### Instructions to follow
Your output should be the lines below from the one with "Select the Lasso tool" through the one with "You are a computer-use", copied exactly, pictures excluded.

### Data records
▬▬▬
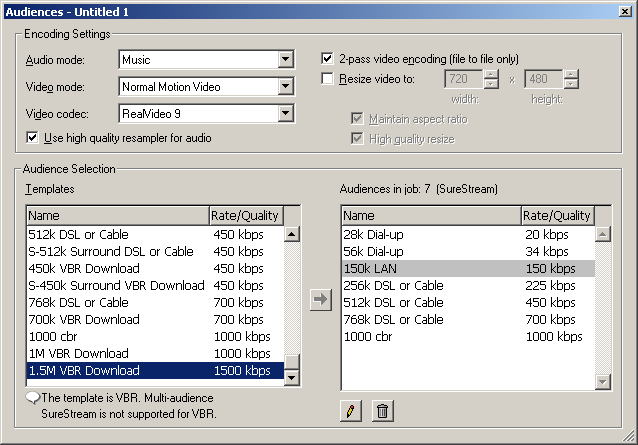Click the templates list scrollbar thumb
Image resolution: width=638 pixels, height=445 pixels.
pyautogui.click(x=292, y=361)
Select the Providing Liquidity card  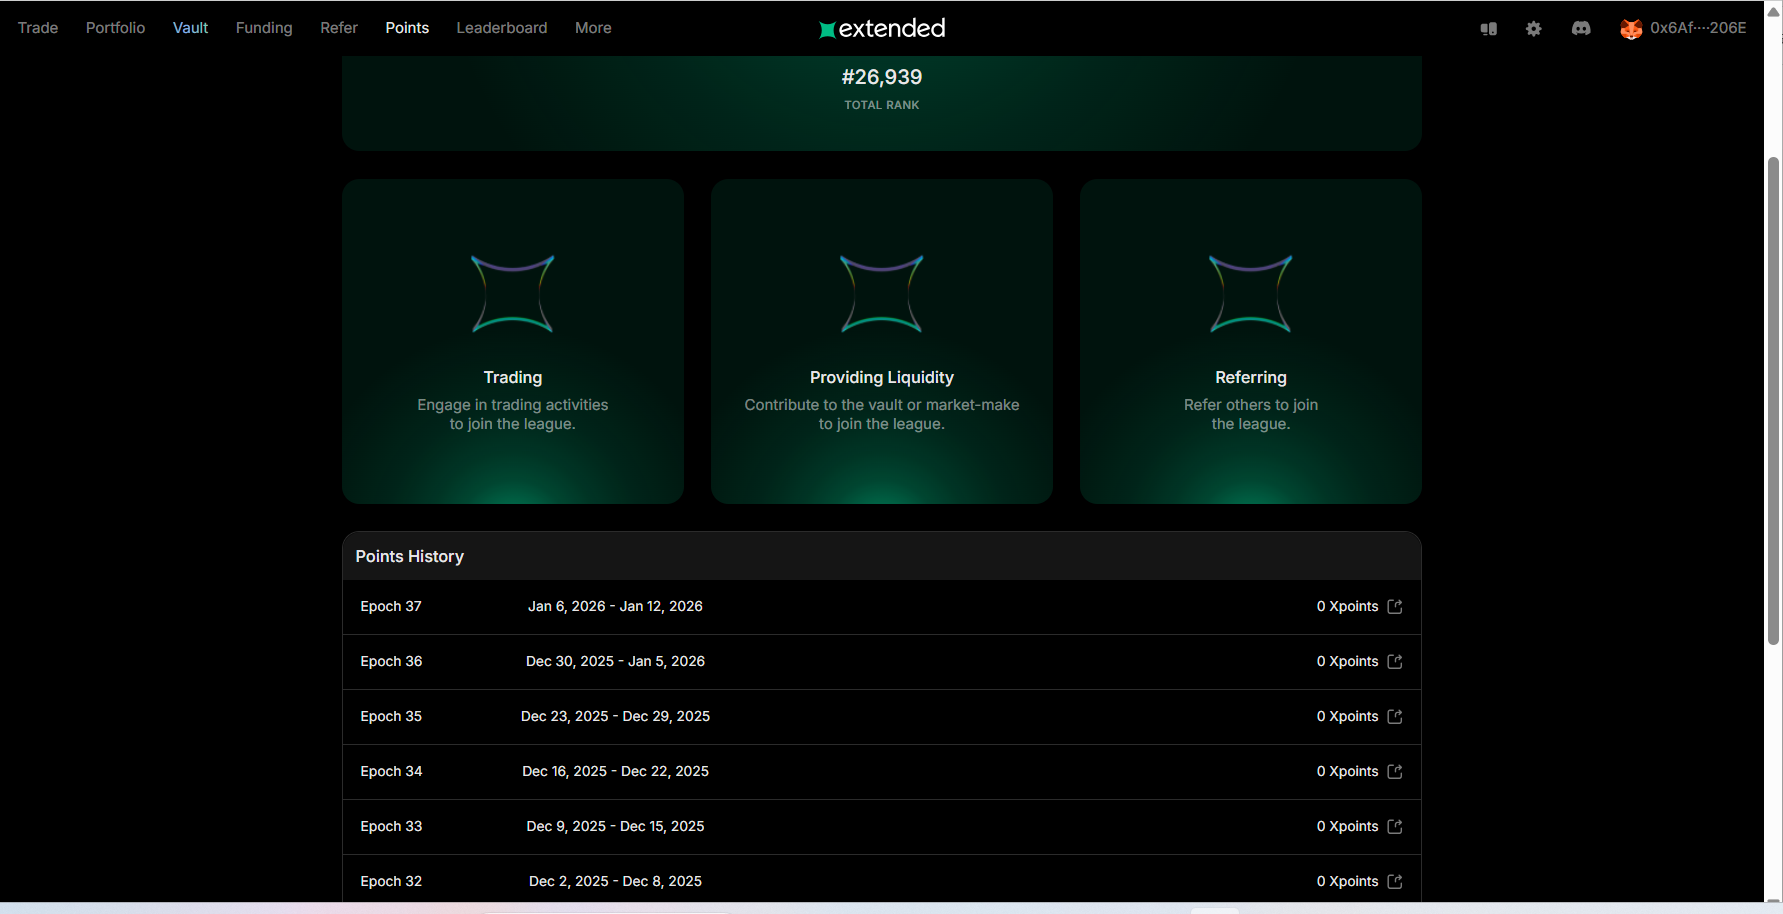pyautogui.click(x=882, y=341)
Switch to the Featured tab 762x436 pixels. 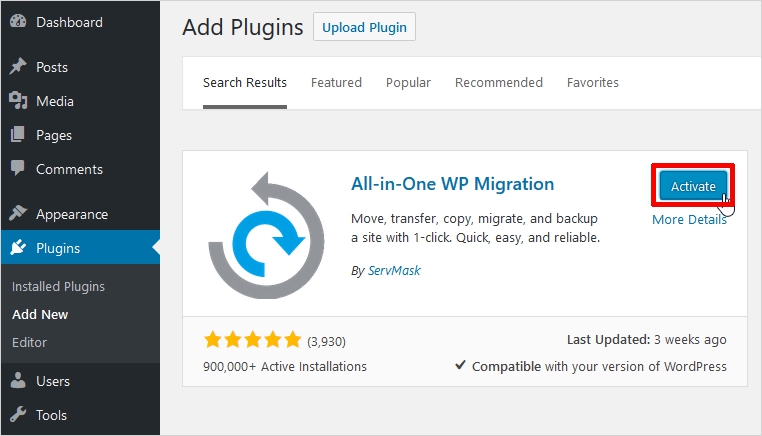click(336, 83)
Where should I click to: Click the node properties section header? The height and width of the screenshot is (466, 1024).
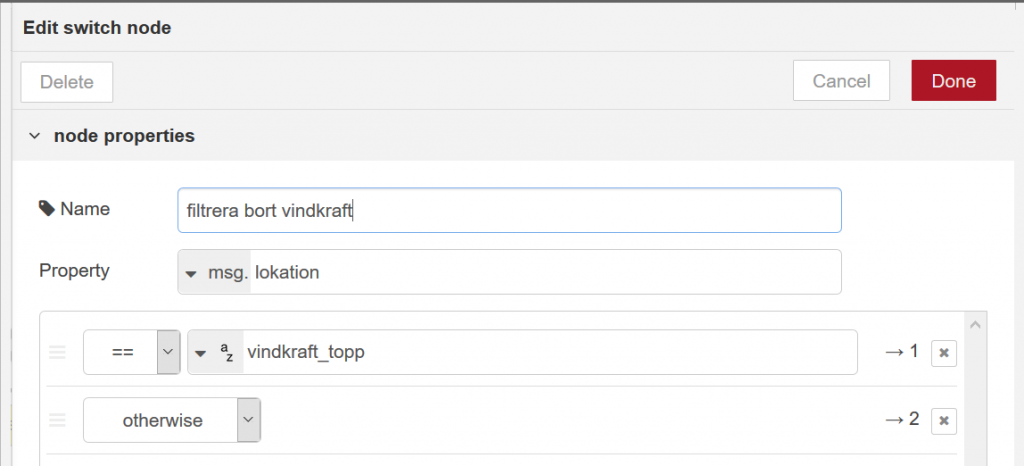point(124,136)
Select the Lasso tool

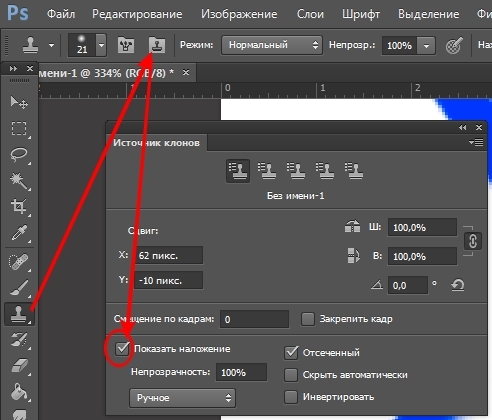point(19,154)
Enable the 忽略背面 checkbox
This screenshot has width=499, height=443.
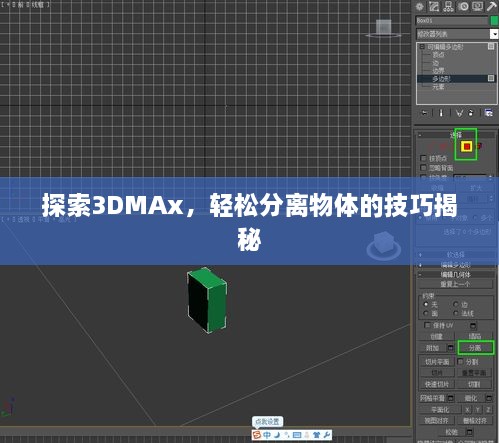(423, 167)
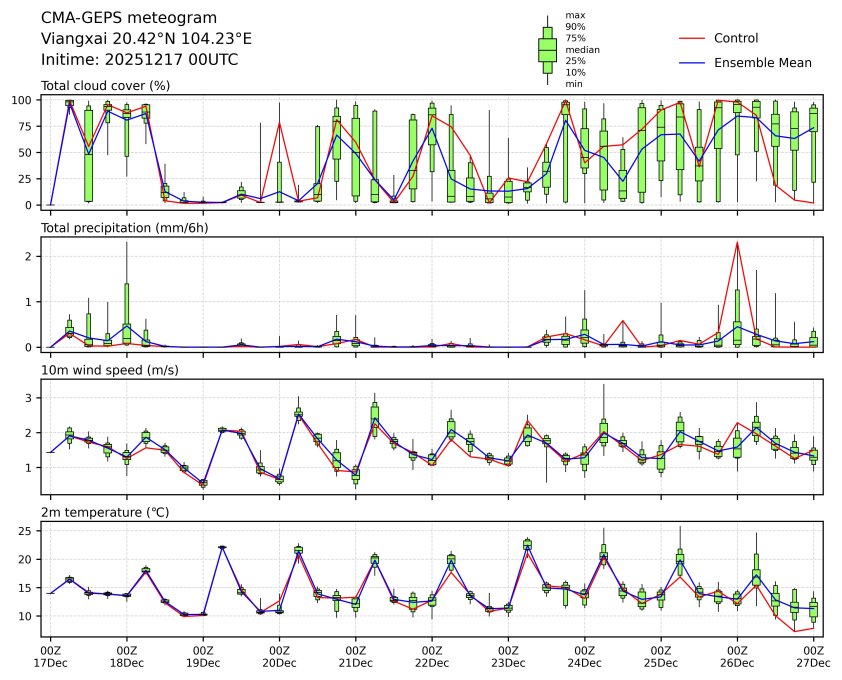
Task: Click the precipitation control peak near 26Dec
Action: [737, 243]
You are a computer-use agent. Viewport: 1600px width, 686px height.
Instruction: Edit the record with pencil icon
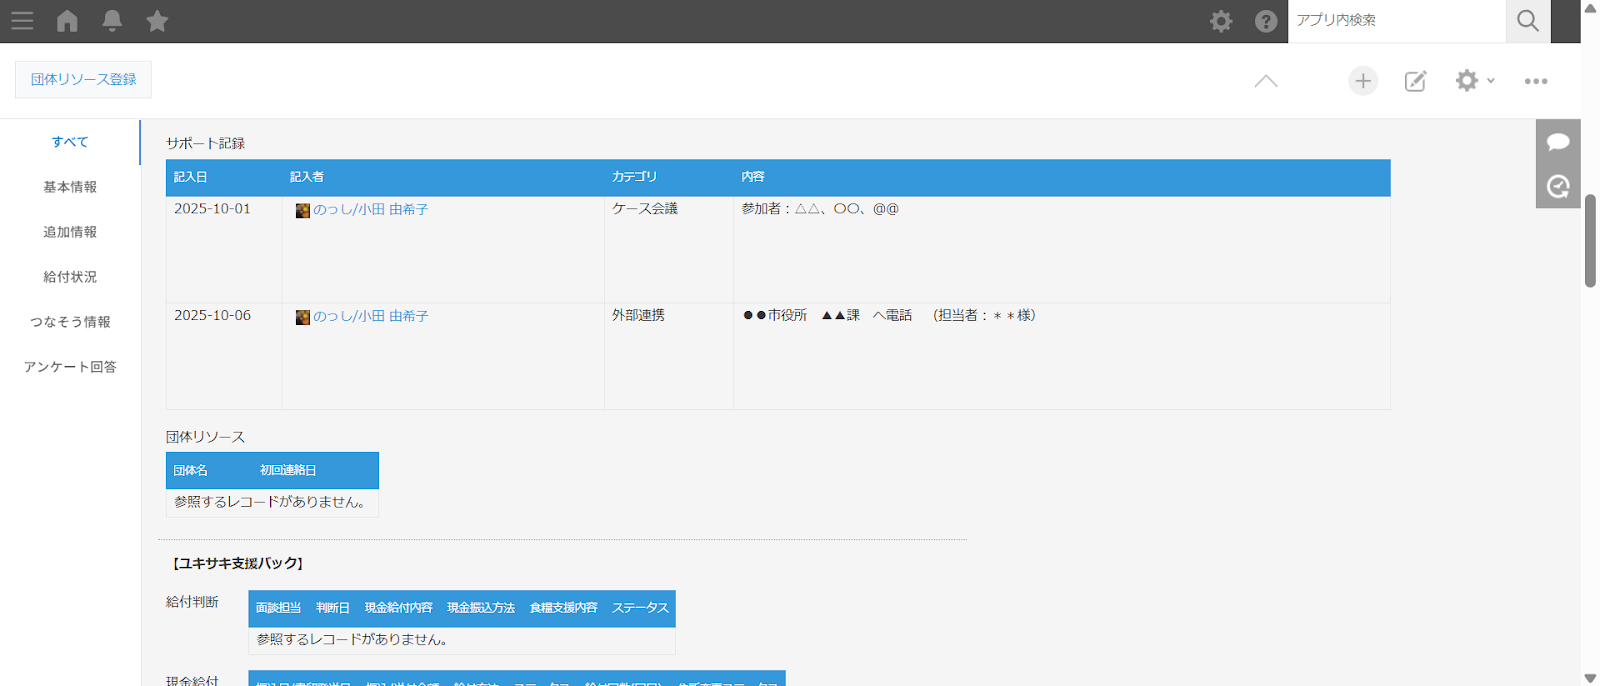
▬▬▬
### Response area
Select the Lasso tool

point(19,154)
Enable the 忽略背面 checkbox
This screenshot has width=499, height=443.
(423, 167)
Task: Click the precipitation control peak near 26Dec
Action: [737, 243]
You are a computer-use agent. Viewport: 1600px width, 686px height.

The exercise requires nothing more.